Pressure in the ears - ventilation disorder?
This rather unpleasant sensation can occur at any age, even in the first year of life.
Symptoms: Feeling of pressure, ringing in the ears (e.g. also when swallowing), possibly limited hearing.
How does it happen?
Pressure is equalised between the outside air and the middle ear via the 3 to 4 cm long Eustachian tube (Eustachian tube). It is the "connecting piece" between the middle ear and the nasopharynx. It is therefore possible that ear problems often originate in the nose and thus the treatment of ear pressure starts via the nose.
Pressure equalisation is important when we ride a cable car, fly or dive, for example.
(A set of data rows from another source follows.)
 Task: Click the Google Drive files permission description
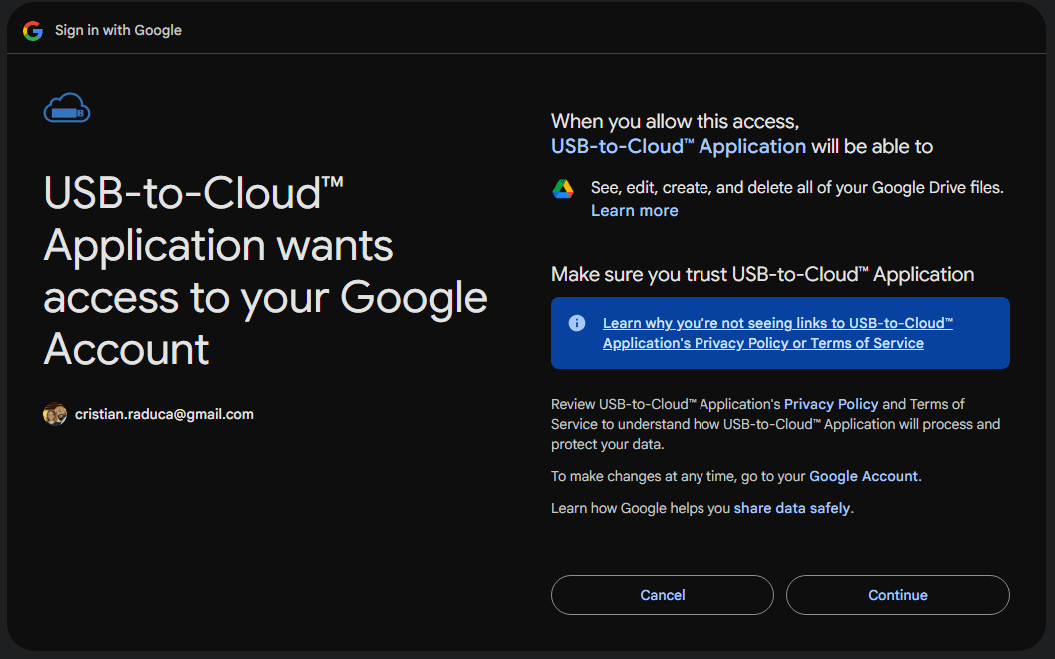click(796, 187)
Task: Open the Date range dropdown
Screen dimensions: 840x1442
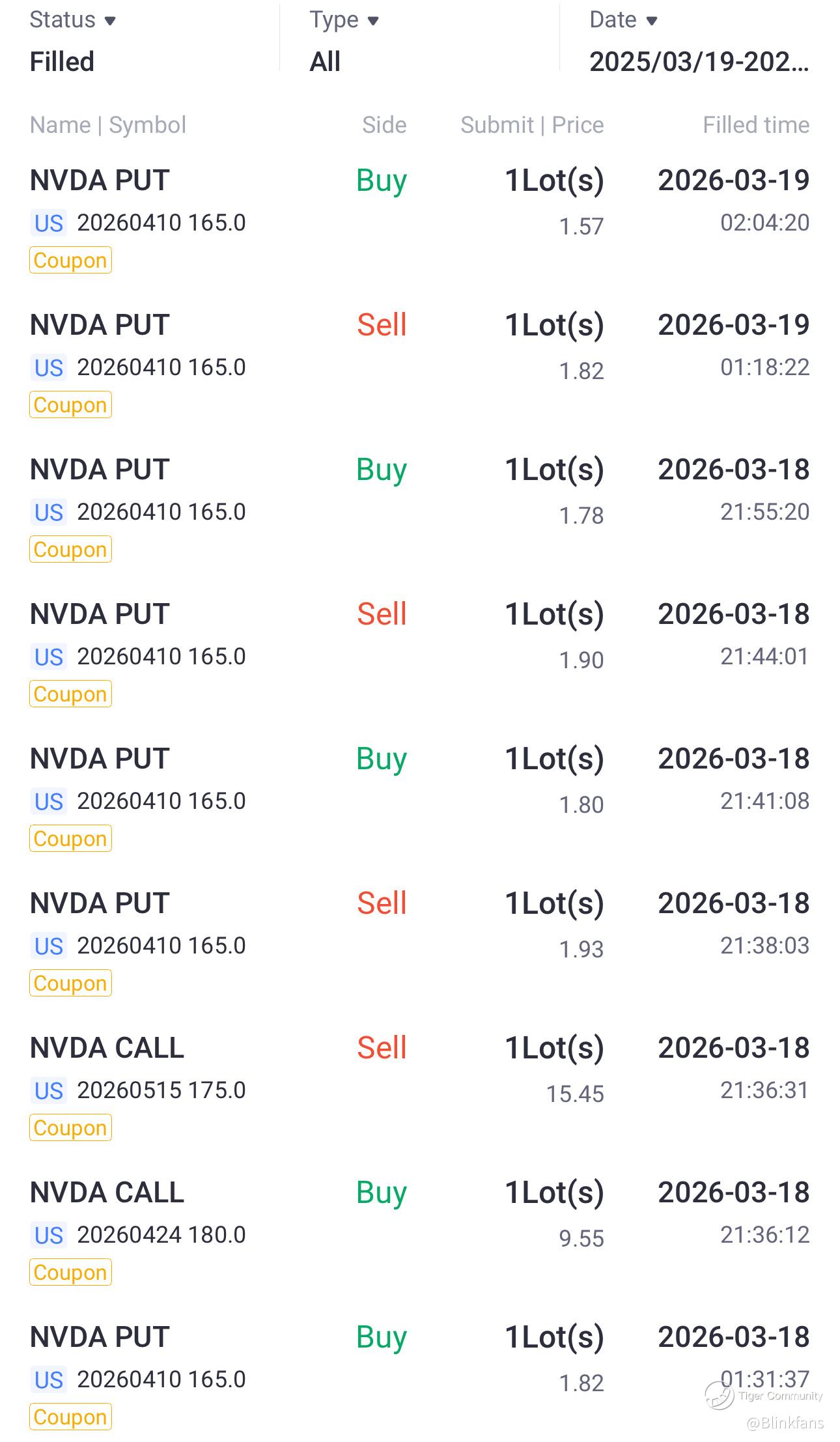Action: pos(623,20)
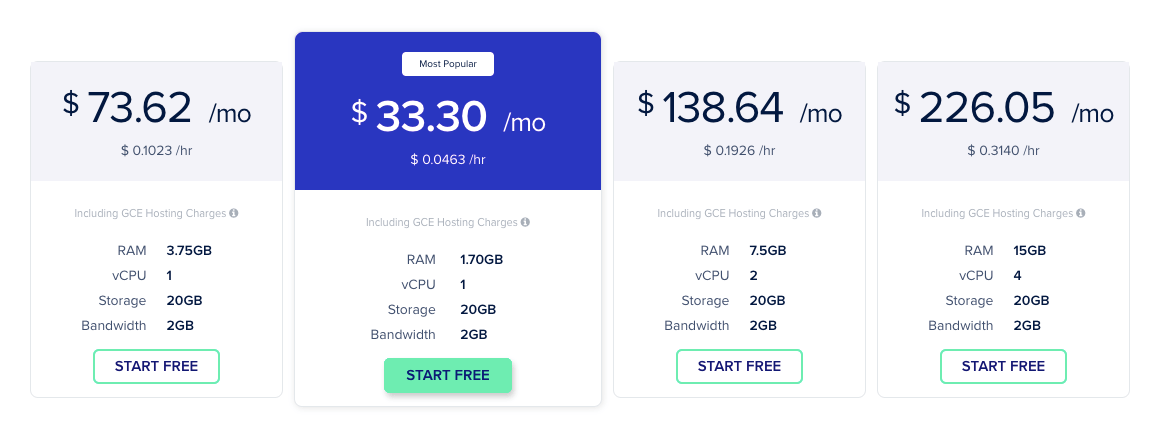Start free on the $226.05 plan

click(1003, 366)
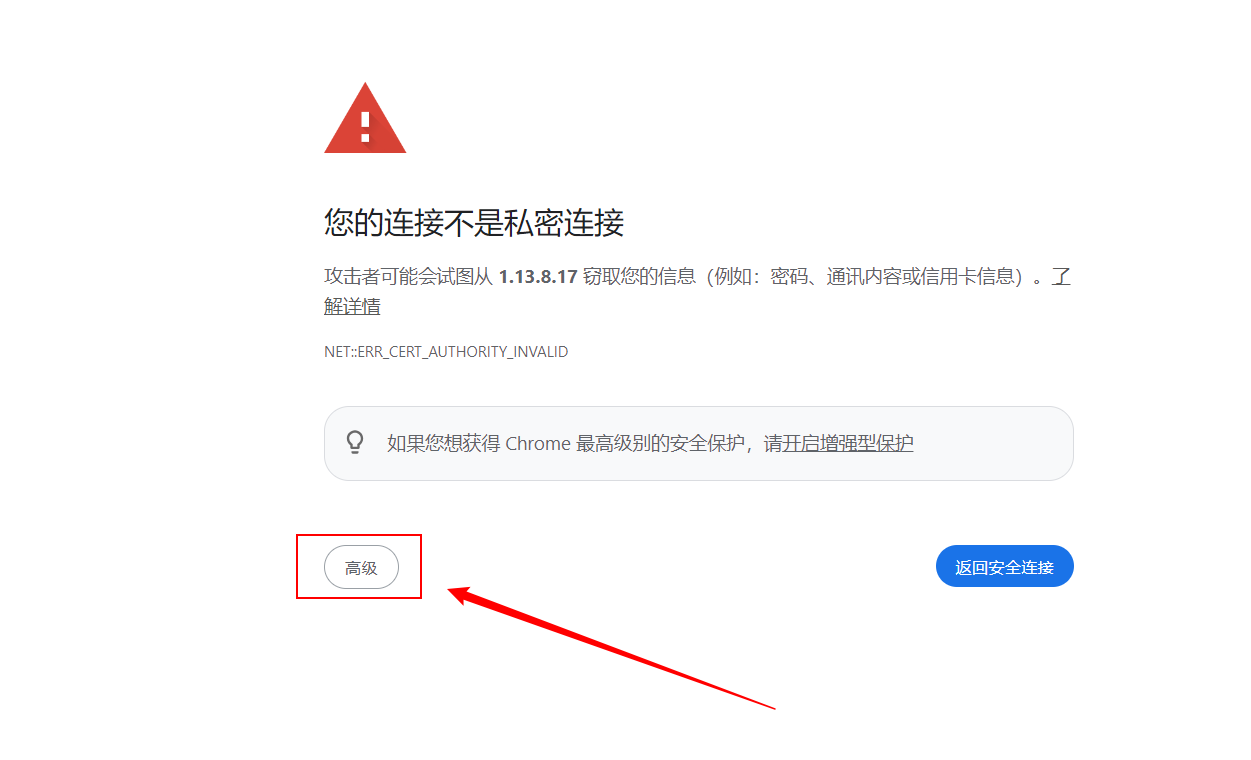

In order to hear "normally", the eardrum, as the "door" to the middle ear, must be able to vibrate freely. This only works if the pressure in front of and behind the eardrum is the same. Short-term disturbances of the pressure balance can normally be eliminated by yawning or swallowing. However, if the feeling of pressure persists, there may be an inflammation (tubal catarrh) or swelling of the Eustachian tube, so that the pressure can no longer be equalised. As a result, ventilation no longer works, negative pressure develops in the middle ear, the eardrum no longer vibrates freely - you have the feeling of being deaf.
The first step is to see an ENT doctor, who will take a thorough medical history (how long have the symptoms existed, reasons for possible triggers). Then the eardrum is examined with a special microscope to detect possible pre-existing complications and to include them in the diagnosis. Since it is a nose-ear problem, the examination of the nose with the endoscope and the functional testing of the nose are another important step. This is followed by a hearing test (audiogram) and a measurement of the current ventilation status of the ear (tympanogram).
Based on all the diagnostic results, the ENT specialist decides which therapeutic measures to initiate.
Conservative therapy or minimally invasive surgery?
In conservative therapy, nasal rinsing with a special saline solution, the use of a cortisone-containing nasal spray and pressure equalisation training (inflating a small balloon through the nose) are recommended.
For the minimally invasive surgery (tube dilation), the patient is put under a short anaesthetic. The ENT doctor inserts a small instrument through the nose towards the ear, where he or she inserts a small catheter (balloon) into the eustachian tube, inflates it briefly to loosen adhesions or expand constrictions and thus allow the eardrum to swing freely again. After about 6-8 days, the still slight pressure in the ear disappears and the eustachian tube functions properly again.